Refugees: Welcome to Sweden, You'll Get a Job in a Decade

  • Only 53 percent of refugees found a job after 10 years
  • Government says will need to speed up getting people jobs

Social media star Mahmoud Bitar amassed hundreds of thousands of followers on Facebook in his flight from Syria to Sweden. Now, he posts videos joking about life as a refugee near the town of Oerebro.

Bitar is getting many offers to work as an actor, but can only “eat and sleep” as he waits for a residence permit. “It’s not as easy to live in Sweden as you may dream of,” said Bitar, who worked in a hotel in Aleppo before fleeing in a trek that took him through the Middle East, Turkey and Greece on his way to Scandinavia.

Mahmoud Bitar

Source: Mahmoud Bitar

He could be one of the lucky ones as soon as he gets his residence permit, in a year or so. But if the past is anything to go by, about half of the refugees arriving today in the Nordic nation will still be unemployed by 2025.

The country of 10 million people has over the past decade become a haven for those fleeing conflict in the Middle East, first from Iraq and now from Syria. The nation accepted about 80,000 Iraqis since early last decade and has welcomed about 100,000 Syrians since 2011.

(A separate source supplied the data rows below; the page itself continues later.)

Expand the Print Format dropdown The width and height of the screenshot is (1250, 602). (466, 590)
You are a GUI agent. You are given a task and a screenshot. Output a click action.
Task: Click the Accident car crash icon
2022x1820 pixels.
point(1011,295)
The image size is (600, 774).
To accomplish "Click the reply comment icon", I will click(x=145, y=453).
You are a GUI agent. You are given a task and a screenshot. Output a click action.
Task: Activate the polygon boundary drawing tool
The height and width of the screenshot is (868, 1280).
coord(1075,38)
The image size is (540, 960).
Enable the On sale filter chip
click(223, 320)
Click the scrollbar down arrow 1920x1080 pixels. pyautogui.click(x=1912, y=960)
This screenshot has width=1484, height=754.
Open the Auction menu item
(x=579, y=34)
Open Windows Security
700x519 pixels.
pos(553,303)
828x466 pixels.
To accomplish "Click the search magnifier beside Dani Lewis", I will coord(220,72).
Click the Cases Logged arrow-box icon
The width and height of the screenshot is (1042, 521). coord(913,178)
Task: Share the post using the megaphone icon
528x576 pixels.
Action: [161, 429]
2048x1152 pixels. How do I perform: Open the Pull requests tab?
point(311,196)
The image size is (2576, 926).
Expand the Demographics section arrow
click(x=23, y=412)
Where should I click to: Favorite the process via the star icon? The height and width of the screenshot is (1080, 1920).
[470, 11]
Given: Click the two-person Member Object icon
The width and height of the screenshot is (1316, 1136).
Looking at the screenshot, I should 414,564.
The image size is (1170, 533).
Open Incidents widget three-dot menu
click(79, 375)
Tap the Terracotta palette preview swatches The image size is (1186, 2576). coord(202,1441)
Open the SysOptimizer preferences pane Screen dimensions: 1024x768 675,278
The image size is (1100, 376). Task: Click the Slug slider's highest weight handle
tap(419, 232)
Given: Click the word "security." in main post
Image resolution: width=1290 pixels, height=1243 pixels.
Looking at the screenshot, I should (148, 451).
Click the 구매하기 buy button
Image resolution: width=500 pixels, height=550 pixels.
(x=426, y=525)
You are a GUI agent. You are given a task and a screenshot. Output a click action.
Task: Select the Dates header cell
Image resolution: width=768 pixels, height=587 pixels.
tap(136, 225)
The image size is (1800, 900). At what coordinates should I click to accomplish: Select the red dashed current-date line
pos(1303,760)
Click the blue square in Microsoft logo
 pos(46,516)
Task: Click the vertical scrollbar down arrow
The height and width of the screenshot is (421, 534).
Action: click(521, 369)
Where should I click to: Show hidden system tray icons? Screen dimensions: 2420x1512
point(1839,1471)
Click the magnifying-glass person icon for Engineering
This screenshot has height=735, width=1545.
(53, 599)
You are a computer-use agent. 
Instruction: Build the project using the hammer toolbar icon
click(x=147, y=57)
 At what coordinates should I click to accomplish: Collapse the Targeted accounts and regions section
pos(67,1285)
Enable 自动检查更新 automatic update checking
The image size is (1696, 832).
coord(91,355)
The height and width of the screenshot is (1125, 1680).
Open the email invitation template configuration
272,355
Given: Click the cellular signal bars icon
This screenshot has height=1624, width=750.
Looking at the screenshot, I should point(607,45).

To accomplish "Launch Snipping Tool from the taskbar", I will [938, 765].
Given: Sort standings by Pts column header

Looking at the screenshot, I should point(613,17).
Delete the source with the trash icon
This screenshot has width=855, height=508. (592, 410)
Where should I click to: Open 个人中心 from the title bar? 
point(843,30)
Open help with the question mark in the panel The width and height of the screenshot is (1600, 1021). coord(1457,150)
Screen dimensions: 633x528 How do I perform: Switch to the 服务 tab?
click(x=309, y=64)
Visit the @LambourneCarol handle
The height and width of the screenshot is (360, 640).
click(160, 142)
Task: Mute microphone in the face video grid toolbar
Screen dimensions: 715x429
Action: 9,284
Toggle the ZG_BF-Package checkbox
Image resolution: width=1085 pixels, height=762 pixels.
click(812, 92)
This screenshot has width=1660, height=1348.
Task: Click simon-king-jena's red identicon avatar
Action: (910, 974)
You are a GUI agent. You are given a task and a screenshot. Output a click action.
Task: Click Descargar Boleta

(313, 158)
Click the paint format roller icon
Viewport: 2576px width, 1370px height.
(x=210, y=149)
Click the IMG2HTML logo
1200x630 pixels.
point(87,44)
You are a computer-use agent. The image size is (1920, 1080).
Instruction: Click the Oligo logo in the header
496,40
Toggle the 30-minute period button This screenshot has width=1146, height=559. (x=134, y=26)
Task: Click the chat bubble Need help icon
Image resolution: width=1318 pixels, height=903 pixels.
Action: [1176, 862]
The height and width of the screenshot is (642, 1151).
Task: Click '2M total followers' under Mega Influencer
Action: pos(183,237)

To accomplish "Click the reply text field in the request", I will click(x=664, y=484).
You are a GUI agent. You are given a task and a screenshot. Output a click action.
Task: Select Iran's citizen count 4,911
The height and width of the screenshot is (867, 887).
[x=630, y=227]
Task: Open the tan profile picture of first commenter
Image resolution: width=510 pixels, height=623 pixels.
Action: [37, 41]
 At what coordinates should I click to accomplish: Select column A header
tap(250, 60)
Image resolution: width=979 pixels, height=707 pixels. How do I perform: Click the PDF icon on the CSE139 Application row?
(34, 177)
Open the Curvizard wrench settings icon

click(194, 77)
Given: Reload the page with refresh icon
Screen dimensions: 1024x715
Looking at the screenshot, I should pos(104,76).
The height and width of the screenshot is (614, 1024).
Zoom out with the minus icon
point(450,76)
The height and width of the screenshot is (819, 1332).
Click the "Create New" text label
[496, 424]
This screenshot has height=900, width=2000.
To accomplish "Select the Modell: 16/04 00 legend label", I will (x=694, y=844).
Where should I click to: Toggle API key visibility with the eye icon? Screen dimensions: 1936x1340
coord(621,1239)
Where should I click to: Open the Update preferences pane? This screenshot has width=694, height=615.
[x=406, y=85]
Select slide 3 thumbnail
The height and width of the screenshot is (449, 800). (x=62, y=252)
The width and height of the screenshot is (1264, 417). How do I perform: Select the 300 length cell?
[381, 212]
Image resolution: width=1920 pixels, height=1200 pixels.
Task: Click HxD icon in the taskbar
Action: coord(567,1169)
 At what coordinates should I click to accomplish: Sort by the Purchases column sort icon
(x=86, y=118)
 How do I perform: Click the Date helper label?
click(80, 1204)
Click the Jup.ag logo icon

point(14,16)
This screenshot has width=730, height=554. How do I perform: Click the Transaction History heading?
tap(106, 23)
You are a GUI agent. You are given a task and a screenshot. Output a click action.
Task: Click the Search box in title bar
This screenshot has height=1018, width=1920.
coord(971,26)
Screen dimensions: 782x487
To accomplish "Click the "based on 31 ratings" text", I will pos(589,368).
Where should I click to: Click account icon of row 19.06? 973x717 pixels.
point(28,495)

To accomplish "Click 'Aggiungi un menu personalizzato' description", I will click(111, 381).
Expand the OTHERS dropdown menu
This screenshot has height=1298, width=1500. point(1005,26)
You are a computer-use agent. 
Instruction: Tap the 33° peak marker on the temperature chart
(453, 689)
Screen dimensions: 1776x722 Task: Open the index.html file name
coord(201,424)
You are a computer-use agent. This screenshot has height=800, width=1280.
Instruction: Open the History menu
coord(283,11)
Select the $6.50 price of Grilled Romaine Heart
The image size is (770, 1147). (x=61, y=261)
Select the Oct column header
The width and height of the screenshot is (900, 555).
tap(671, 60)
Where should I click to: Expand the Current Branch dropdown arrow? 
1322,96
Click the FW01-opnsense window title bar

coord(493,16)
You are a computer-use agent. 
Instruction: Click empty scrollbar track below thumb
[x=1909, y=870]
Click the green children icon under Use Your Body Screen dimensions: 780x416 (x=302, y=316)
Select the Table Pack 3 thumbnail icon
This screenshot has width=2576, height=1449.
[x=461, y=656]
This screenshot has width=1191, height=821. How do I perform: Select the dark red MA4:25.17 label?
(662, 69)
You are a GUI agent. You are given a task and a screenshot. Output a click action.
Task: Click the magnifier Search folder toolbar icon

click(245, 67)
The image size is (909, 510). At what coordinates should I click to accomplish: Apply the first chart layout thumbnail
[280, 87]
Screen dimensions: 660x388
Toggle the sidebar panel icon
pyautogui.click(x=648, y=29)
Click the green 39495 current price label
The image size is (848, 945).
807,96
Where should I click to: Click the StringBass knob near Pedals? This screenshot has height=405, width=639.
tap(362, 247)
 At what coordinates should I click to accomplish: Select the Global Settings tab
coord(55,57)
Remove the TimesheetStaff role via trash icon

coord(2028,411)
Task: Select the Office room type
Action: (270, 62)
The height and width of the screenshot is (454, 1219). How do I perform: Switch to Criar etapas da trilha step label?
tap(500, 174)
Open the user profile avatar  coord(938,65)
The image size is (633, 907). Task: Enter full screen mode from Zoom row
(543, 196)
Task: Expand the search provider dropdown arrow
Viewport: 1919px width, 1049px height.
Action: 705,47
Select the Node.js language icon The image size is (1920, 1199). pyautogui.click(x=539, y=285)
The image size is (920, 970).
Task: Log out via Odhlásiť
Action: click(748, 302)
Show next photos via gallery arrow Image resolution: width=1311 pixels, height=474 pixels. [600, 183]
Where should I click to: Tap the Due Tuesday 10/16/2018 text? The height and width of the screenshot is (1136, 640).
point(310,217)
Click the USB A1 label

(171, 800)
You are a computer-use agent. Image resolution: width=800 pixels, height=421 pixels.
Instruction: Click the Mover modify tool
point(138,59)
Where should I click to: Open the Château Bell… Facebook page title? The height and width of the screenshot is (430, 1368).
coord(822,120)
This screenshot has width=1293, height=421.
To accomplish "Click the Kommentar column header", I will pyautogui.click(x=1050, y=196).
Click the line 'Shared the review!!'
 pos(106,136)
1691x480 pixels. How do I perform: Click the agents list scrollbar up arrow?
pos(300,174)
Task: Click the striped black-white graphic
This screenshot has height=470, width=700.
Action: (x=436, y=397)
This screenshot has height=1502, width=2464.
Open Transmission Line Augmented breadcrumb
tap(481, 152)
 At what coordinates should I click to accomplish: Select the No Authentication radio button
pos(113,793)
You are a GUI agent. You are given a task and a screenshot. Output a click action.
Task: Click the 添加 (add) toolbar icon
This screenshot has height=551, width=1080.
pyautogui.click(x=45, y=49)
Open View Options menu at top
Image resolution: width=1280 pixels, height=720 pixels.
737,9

Yet Sweden has had limited success in absorbing its new countrymen and women. According to the National Audit Office, only 53 percent of refugees who arrived in 2003 had found jobs by 2013. Of those who arrived two years ago, only about 30 percent are now employed.  Sweden’s unemployment rate is currently 7 percent.

The pressure on the labor market and the economy as a whole is getting more and more critical. With 7,000 refugees arriving in Sweden last week alone, the government said Friday it was trying to find room in former prisons and buildings managed by state-owned companies to house people. About 100,000 people are stuck in the asylum system.

Contrasting views

Public opinion is divided. An Ipsos poll released over the weekend showed 44 percent of Swedes accept more refugees versus 30 percent who want fewer. And the population is growing more polarized, with support flocking to the Sweden Democrats, an anti-immigration party that won 13 percent in last year’s election.

Oscar Sjoestedt, economic policy spokesman for the Sweden Democrats, said the Swedish system isn’t set up to handle large waves of refugees since it doesn’t have an “American model with low-wage jobs.”

“Overall, in groups with low education levels, also those born in Sweden, the unemployment rate is high,” he said. “That obviously goes for those who are born in other countries. It’s just that a significant part of those who come here have only primary education.”

The government, which took power last year, is now working on getting refugees into jobs faster, for example through tailor-made education for professions to improve matching.

“It shouldn’t have to take that long,” Migration Minister Morgan Johansson said. “We see that those who arrive from Syria are quite highly educated, and for them it’s mainly about learning Swedish.”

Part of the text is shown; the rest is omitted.